Sat, August 8, 2:00 to 3:00pm, TBA

Abstract

Research on within-couple inequality has primarily focused on disparities in education, earnings, and occupational status, typically treating spousal differences as static characteristics. Yet marriage is a dynamic institution in which partners’ social positions may shift together, or apart, over time. Building on linked-lives and subjective stratification perspectives, this study conceptualizes subjective social status (SSS), i.e., individuals’ perceived rank in the social hierarchy, as a dyadic and developmental process embedded in marriage. We examine how husbands’ and wives’ perceived status trajectories unfold over time and how distinct patterns of within-couple change are associated with psychological well-being.

Using seven waves (2010–2022) of the China Family Panel Studies and a sample of 1,784 continuously married couples, we apply dyadic latent class growth analysis to identify couple-level trajectories of SSS. Four patterns emerge: persistent hypergamy (47.5%), characterized by a stable husband advantage; stable high homogamy (23.4%) and stable low homogamy (11.6%), reflecting enduring similarity at high or low levels. Notably, we also observe diverging hypogamy (17.5%), in which wives’ perceived status increases more rapidly than husbands’, resulting in widening gaps. Subsequent analyses using the BCH method indicate that overall, individuals’ own status levels and trajectories are more consequential for well-being than the relative status gap between partners.
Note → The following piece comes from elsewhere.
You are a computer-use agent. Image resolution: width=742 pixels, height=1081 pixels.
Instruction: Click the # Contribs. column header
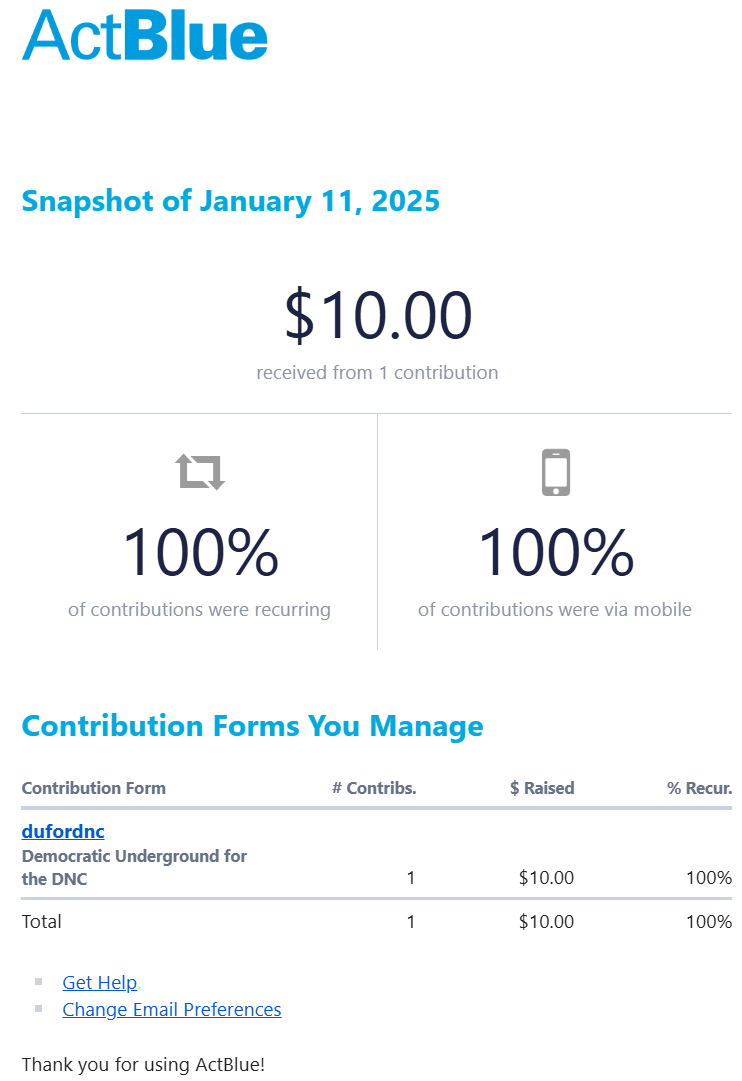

A key exception is that women in persistently hypergamous unions report lower life satisfaction, which suggests that enduring perceptions of lower status within marriage may undermine women’s psychological well-being.

By illuminating the longitudinal development of subjective social status within couples and its psychological implications, this study advances our understanding of gender dynamics and within-couple inequality in family systems.